To learn more about Ben please follow this link.

http://www.thegoatspot.net/goats/ben-411.html

Congrats to totesmygoats who has received one year supporting membership and will receive the TheGoatSpot decals!

If you would like to see you goat featured in coming months please be sure to add them to our goat registry!

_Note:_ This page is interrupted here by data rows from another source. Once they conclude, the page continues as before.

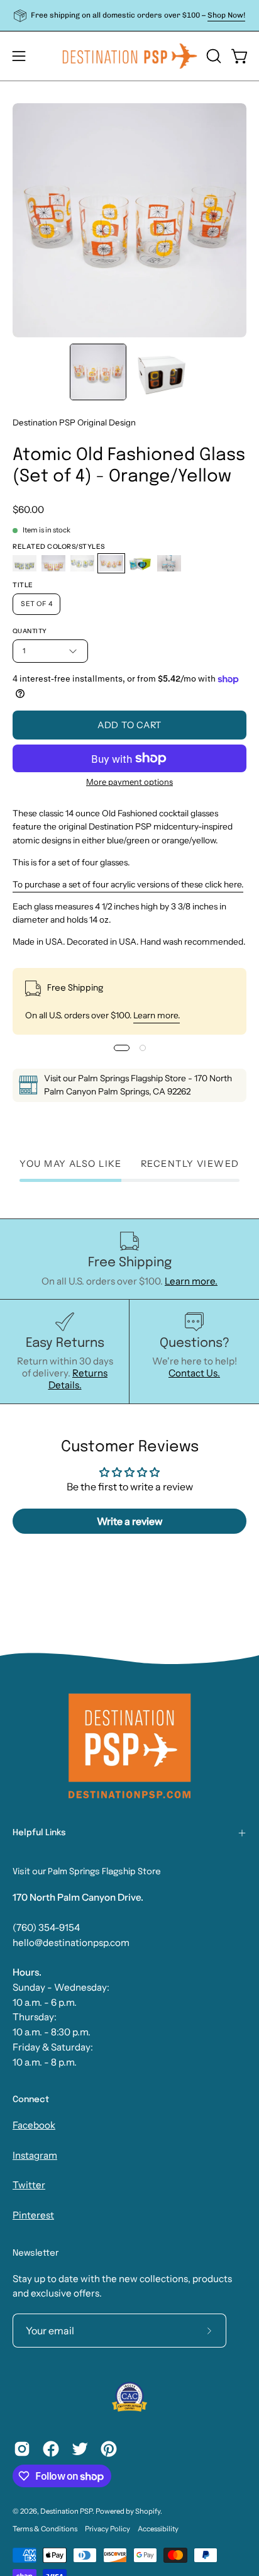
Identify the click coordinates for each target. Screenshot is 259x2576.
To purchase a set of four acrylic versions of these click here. (128, 884)
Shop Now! (226, 15)
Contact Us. (194, 1373)
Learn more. (156, 1015)
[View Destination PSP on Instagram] (22, 2448)
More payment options (129, 782)
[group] (129, 15)
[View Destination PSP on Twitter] (79, 2448)
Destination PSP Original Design (74, 422)
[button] (212, 56)
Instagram (35, 2155)
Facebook (34, 2125)
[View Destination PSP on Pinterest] (108, 2448)
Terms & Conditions (45, 2528)
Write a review (130, 1521)
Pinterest (33, 2215)
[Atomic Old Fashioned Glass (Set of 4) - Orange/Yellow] (98, 372)
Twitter (29, 2185)
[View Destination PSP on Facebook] (50, 2448)
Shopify (147, 2511)
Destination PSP (66, 2511)
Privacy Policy (107, 2528)
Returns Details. (78, 1379)
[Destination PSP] (129, 56)
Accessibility (158, 2528)
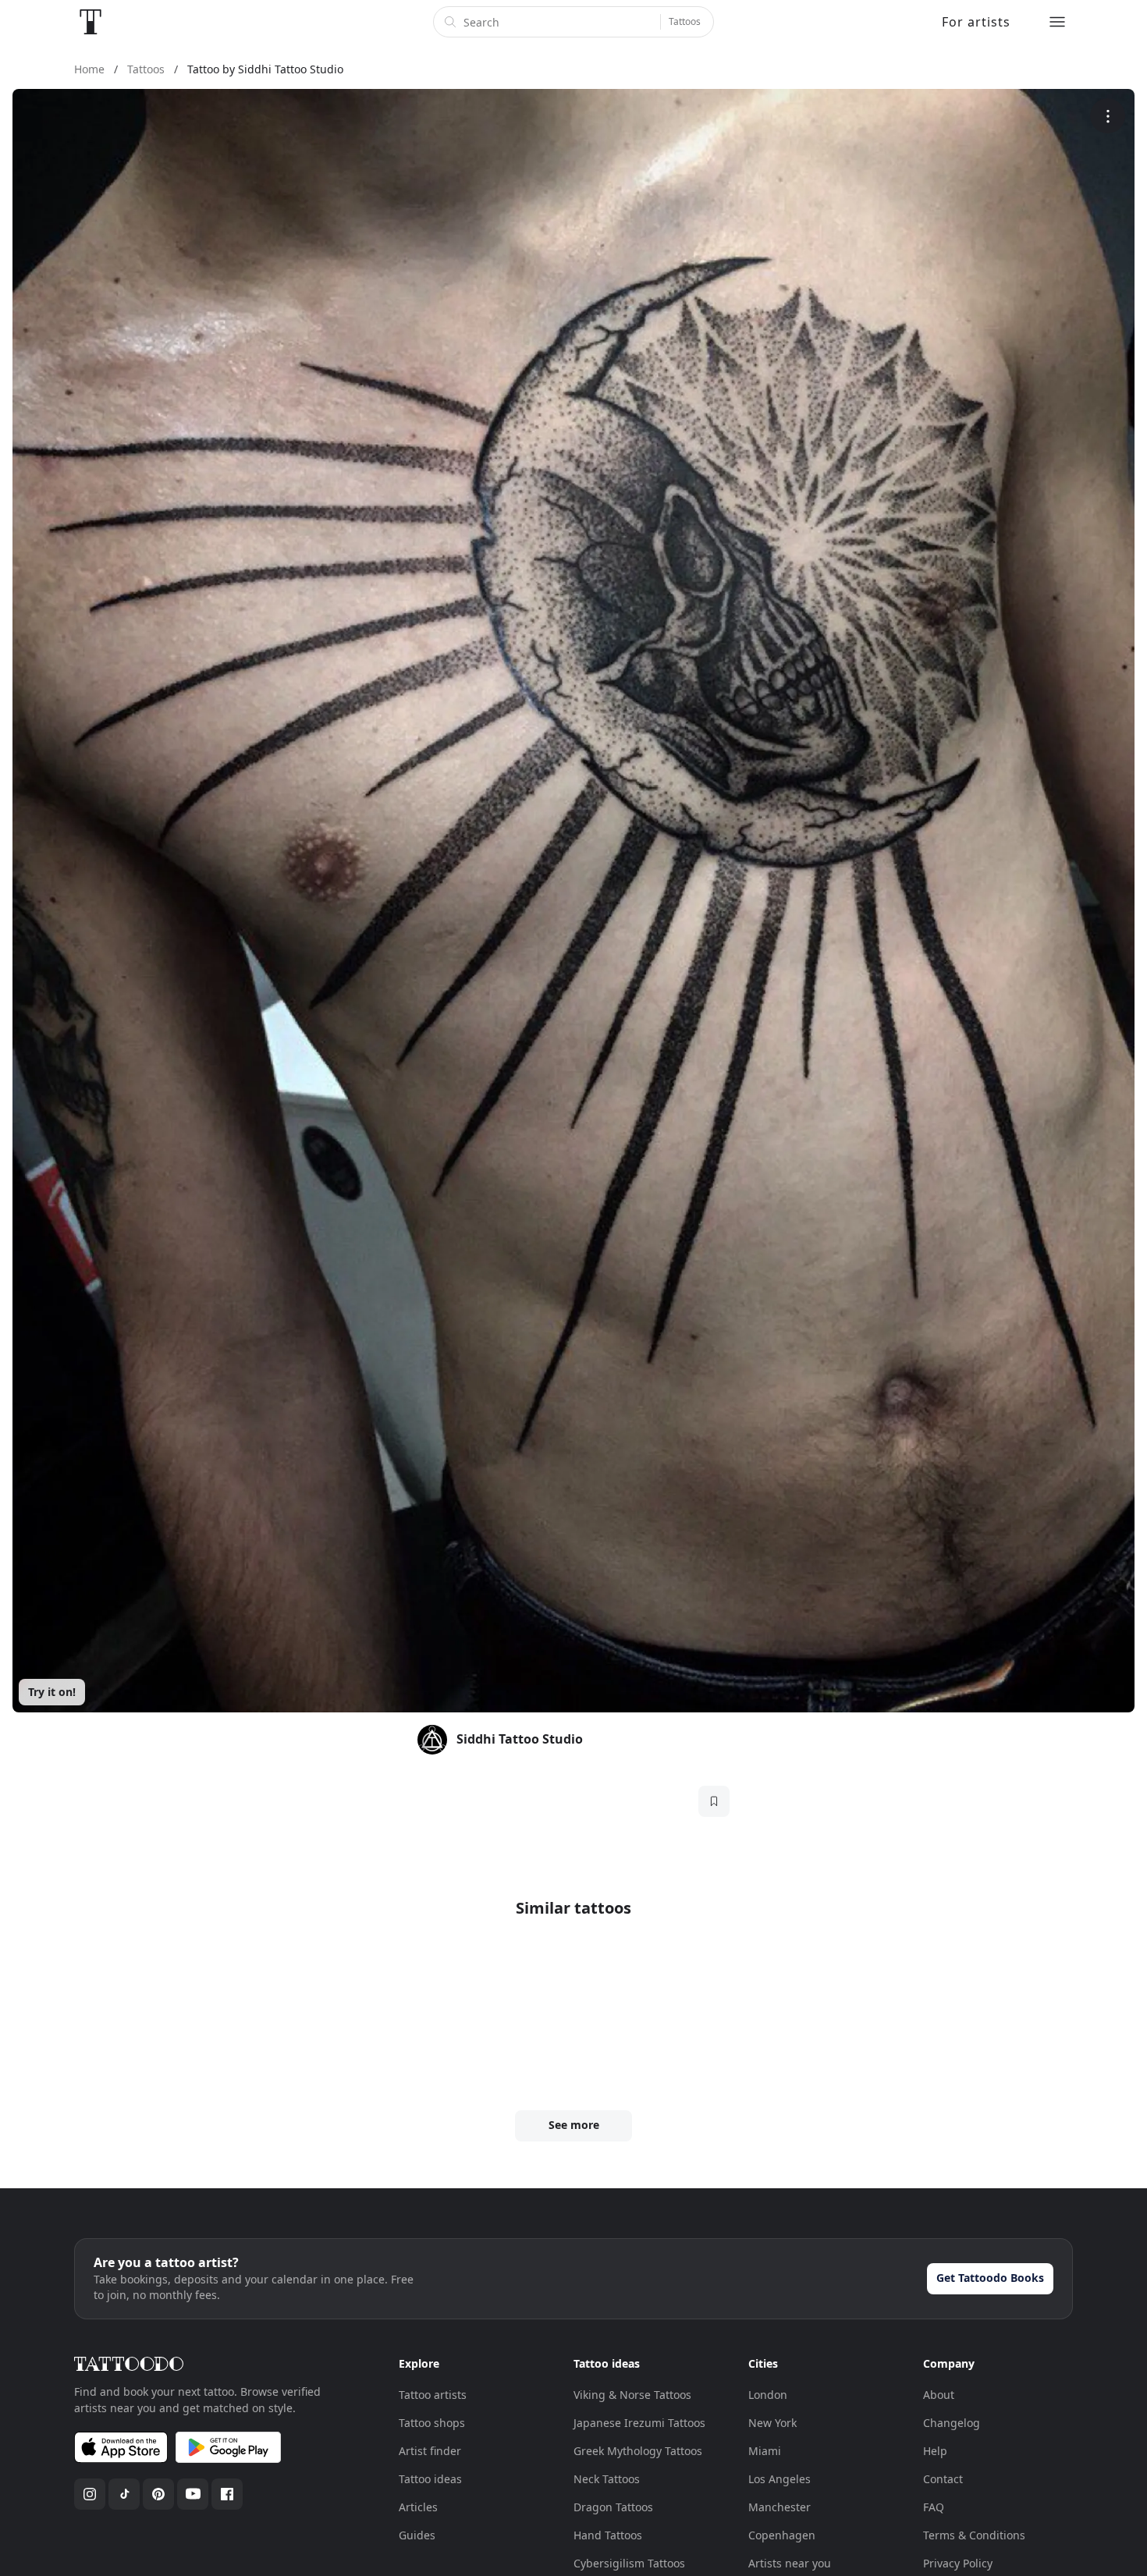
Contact (943, 2478)
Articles (418, 2507)
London (767, 2394)
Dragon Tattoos (613, 2507)
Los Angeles (779, 2478)
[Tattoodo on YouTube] (192, 2494)
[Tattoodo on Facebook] (227, 2494)
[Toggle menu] (1057, 22)
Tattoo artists (433, 2394)
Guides (417, 2535)
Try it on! (52, 1691)
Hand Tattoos (608, 2535)
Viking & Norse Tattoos (632, 2394)
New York (772, 2422)
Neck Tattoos (607, 2478)
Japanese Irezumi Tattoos (639, 2422)
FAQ (933, 2507)
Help (935, 2450)
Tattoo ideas (430, 2478)
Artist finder (430, 2450)
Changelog (951, 2422)
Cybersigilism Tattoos (629, 2563)
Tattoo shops (432, 2422)
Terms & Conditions (974, 2535)
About (938, 2394)
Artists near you (789, 2563)
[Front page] (90, 22)
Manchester (779, 2507)
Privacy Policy (958, 2563)
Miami (764, 2450)
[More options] (1107, 115)
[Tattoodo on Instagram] (89, 2494)
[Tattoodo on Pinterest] (158, 2494)
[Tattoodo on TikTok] (124, 2494)
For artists (976, 21)
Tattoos (685, 21)
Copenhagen (781, 2535)
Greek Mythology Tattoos (638, 2450)
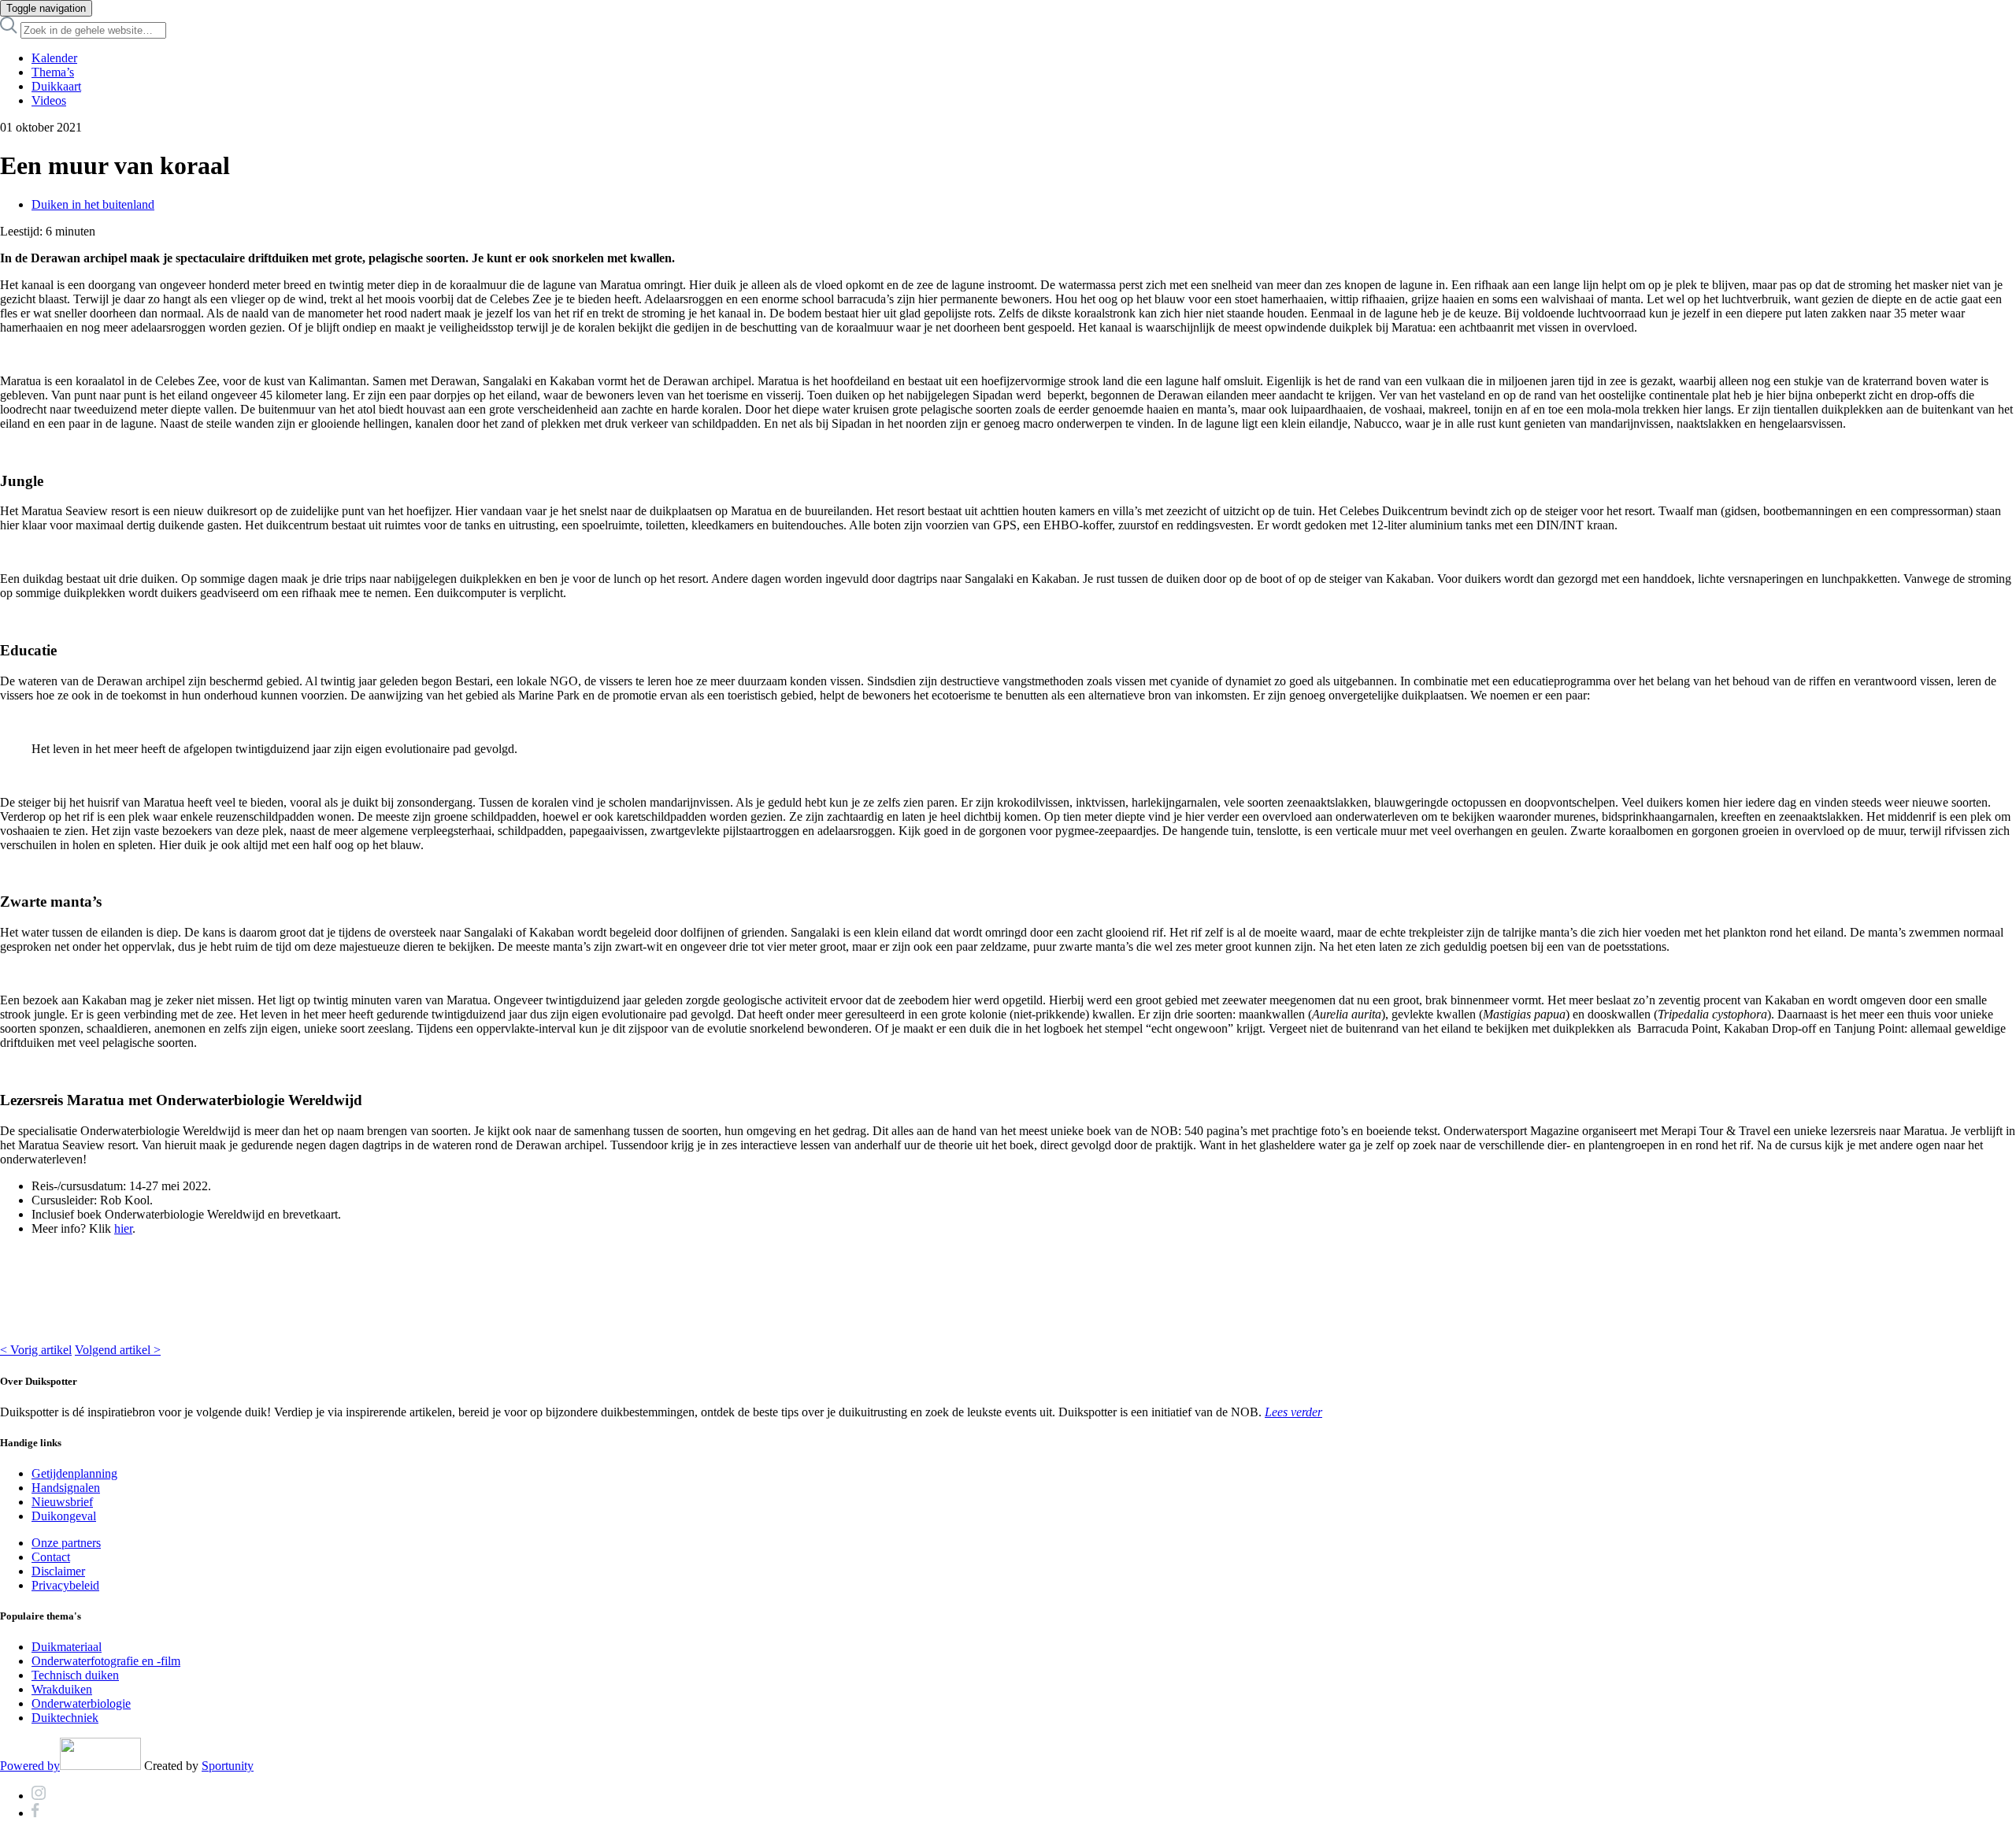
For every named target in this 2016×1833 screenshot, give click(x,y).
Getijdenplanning (74, 1473)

http://www.thegoatspot.net/goats/


----------



## Scottyhorse (Feb 11, 2013)

Aww, he's so cute!!


----------



## Rusty (Aug 21, 2013)

What a doll! I love his color- and love that little white fluffy cap on his head!


----------



## AmyBoogie (May 20, 2013)

Beautiful boy!


----------



## toth boer goats (Jul 20, 2008)

I love him.


----------



## NaNaGoat_ (Sep 13, 2013)

Oh my gosh, he is adorable!


----------



## dayofthunder (Aug 23, 2013)

Congrats Ben!! So Sweet.


----------



## Mamaboyd (Oct 10, 2013)

aww, too cute


----------



## LeahMeit (Sep 16, 2013)

What a sweetie!


----------



## SalteyLove (Jun 18, 2011)

I love the baby photo of him you posted! adorable!


----------



## happybleats (Sep 12, 2010)

hes a doll!


----------



## lockewood_lady (Oct 26, 2013)

My goat of the month is also named Ben. But he is my DH. LOL


----------



## milk and honey (Oct 31, 2010)

Hey! Me too!


----------



## usamagoat (May 2, 2013)

wheres goat of the month of november!!!


----------



## lauraanimal1 (Sep 5, 2013)

Love the look on his face, Just so cute and adorable! Makes you just want to give him a Big O bear hug and scratch his tummy!:thumb:


----------



## PumpkinandCookie (Dec 6, 2013)

You are too cute, Ben! You look a lot like me and like to do a lot of the same things! Congratulations! ~ Pumpkin


----------



## goatpoultryduckrabbit (Dec 27, 2013)

Aww he's so cute!!


----------